Assicurazioni: cosa imparare dal caso Eurovita

A cura di Maria Anna Pinturo, consulente presso Credem con la qualifica di Wealth Planner e fondatrice del blog diversamentefinanza.com. 

È il caso di dirlo. Oggi la scelta di un’assicurazione non sembra così… rassicurante.

Quello noto in questi giorni come “il caso Eurovita”, semplificando (dei dettagli si è scritto diffusamente sui media), la Compagnia Assicurativa che ha rischiato il worst case con la liquidazione coatta, ha rappresentato il momento di massima messa in discussione del motivo per cui si pensa di assicurarsi.

O forse doveva succedere un fatto come questo per tornare a comprendere perché non si può evitare di avere un’assicurazione? Cerchiamo di capire.

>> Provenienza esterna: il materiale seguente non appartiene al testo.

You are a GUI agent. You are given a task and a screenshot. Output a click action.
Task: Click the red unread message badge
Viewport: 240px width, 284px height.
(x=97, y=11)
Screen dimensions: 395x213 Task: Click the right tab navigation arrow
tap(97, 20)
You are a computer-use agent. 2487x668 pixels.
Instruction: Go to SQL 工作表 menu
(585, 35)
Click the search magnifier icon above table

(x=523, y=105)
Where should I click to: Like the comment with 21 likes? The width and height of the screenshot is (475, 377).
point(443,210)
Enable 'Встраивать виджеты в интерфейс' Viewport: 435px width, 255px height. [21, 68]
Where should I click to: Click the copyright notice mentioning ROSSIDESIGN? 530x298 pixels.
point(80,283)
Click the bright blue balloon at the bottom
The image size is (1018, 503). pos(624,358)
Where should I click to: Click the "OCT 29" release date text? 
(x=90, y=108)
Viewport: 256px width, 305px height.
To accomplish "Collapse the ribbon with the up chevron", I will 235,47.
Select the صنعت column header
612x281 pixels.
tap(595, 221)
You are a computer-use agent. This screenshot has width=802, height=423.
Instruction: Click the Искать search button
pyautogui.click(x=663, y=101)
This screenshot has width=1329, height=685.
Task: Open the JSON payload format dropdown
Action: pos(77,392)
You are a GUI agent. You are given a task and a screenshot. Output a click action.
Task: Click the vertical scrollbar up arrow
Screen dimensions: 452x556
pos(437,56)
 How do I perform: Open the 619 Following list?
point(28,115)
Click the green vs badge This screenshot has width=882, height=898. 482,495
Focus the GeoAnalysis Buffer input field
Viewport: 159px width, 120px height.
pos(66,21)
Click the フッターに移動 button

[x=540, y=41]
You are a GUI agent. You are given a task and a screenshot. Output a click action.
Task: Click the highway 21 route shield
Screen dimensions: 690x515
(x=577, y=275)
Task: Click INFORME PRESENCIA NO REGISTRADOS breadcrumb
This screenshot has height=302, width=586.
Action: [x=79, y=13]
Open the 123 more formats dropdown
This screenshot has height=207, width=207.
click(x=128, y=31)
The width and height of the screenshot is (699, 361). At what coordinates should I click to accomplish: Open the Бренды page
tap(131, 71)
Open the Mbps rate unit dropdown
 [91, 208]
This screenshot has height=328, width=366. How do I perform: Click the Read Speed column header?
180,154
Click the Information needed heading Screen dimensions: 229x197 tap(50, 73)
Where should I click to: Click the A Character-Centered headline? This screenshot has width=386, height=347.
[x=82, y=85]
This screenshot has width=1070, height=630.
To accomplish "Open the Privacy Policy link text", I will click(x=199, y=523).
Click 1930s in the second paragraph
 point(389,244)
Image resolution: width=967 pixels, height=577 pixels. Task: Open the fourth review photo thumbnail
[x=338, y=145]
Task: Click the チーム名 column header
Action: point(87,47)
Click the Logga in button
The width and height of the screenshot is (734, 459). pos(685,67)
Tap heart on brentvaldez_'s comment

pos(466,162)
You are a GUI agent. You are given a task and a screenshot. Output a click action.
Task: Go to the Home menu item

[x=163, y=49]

La differenza tra investimenti e polizze

Siamo stati abituati, giustamente, a discernere tra investire e sottoscrivere una polizza. Nel primo caso, abbiamo sempre pensato si trattasse di accettare un rischio, più o meno consapevolmente; nel secondo il vantaggio, anche qui più o meno consapevolmente, pensavamo fosse quello di “spostare” un rischio su una compagnia incaricata, dietro pagamento di un premio, proteggendoci così da quel rischio, non assumendocene direttamente il peso. Tuttavia nel tempo, da una generazione all’altra, cosa è successo? Si è venuta a creare una sorta di sospensione di giudizio, se non una vera e propria reticenza o addirittura sospetto, proprio nei riguardi delle polizze assicurative, relegate a prodotto che nascondeva, sotto l’apparente copertura, una solenne… fregatura.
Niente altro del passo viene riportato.